Привлекая внимание ребенка к его движениям и действиям, мы открываем возможности для обучения и перемен, которые иначе были бы недоступны его мозгу.
Вот почему так важно видеть разницу между автоматическим, или механическим, и внимательным движением. Например, допустим, что ребенку трудно брать предметы руками. Мы могли бы усадить его на пол с машинкой, взять его за руку, положить ее на машинку и покатать ее туда-сюда, полагая, что, если делать это достаточно долго, он научится справляться сам. Но обычно такой подход не работает. Если ребенок уже близок к тому, чтобы справиться самостоятельно, ваша помощь принесет результат. Но если ребенок не вовлечен в действие, если не прислушивается к ощущениям в своем теле и не ищет варианты, исходя из этих ощущений, – как малыш, забирающийся на диван, – в мозге едва ли что-то изменится. Когда ребенок способен внимательно прислушиваться к своим ощущениям, важные перемены не заставят себя ждать.
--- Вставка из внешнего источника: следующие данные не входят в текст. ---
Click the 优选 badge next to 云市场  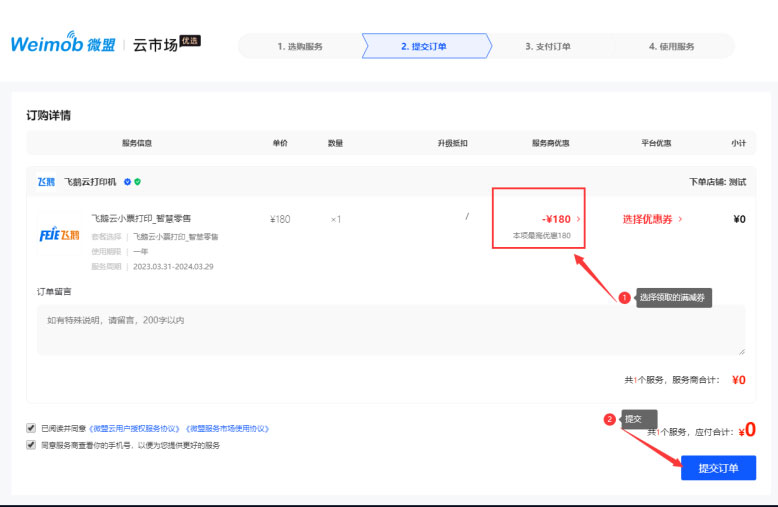[190, 41]
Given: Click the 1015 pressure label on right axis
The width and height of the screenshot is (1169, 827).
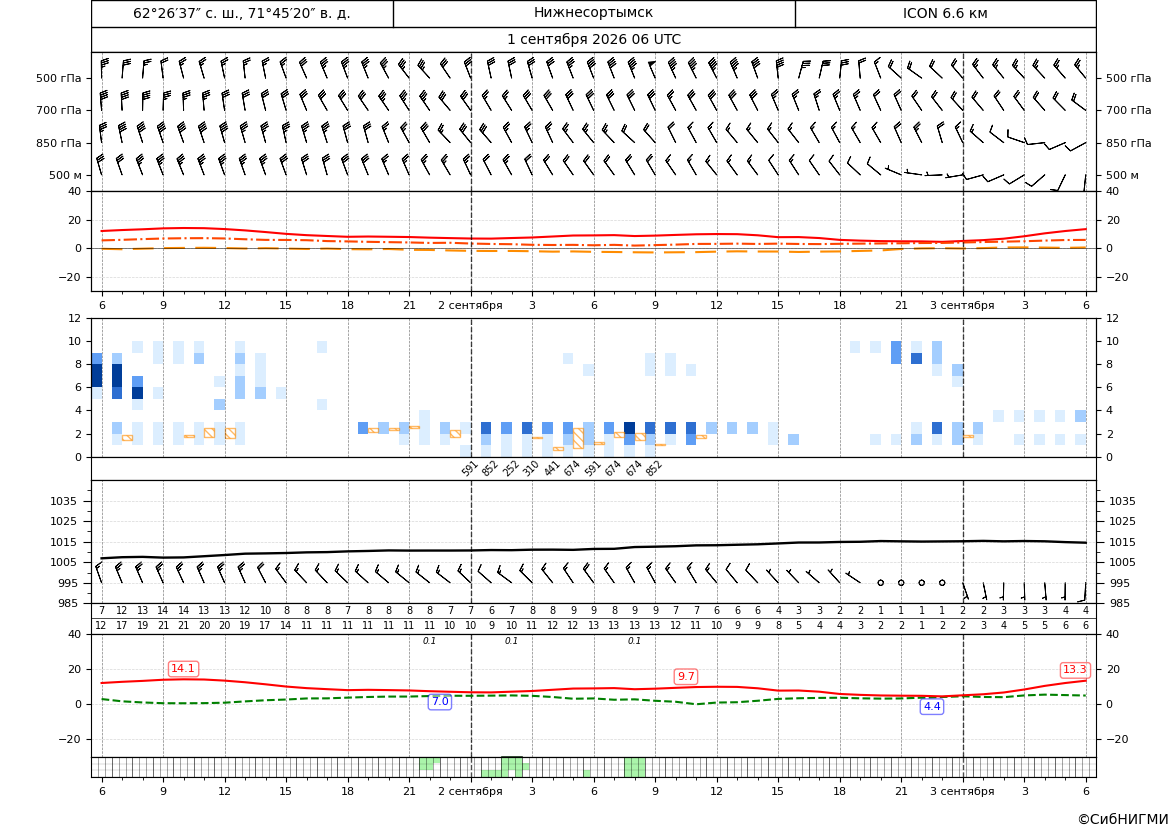Looking at the screenshot, I should pyautogui.click(x=1123, y=542).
Зачастую сама по себе неспособность сосредоточиться – особенность ребенка, а иногда его потребности связаны с движением и умением двигаться вдумчиво и сознательно. Работая с тысячами особенных детей и их родителей, я поняла, что мы обязаны помочь детишкам прислушиваться к своим ощущениям, когда малыши двигаются. Кроме того, все они без исключения способны развить в себе это умение. И с этого начинается понимание первого принципа: внимательного движения. Зная это и применяя на практике методы, изложенные в этой главе, вы сможете помочь своему ребенку.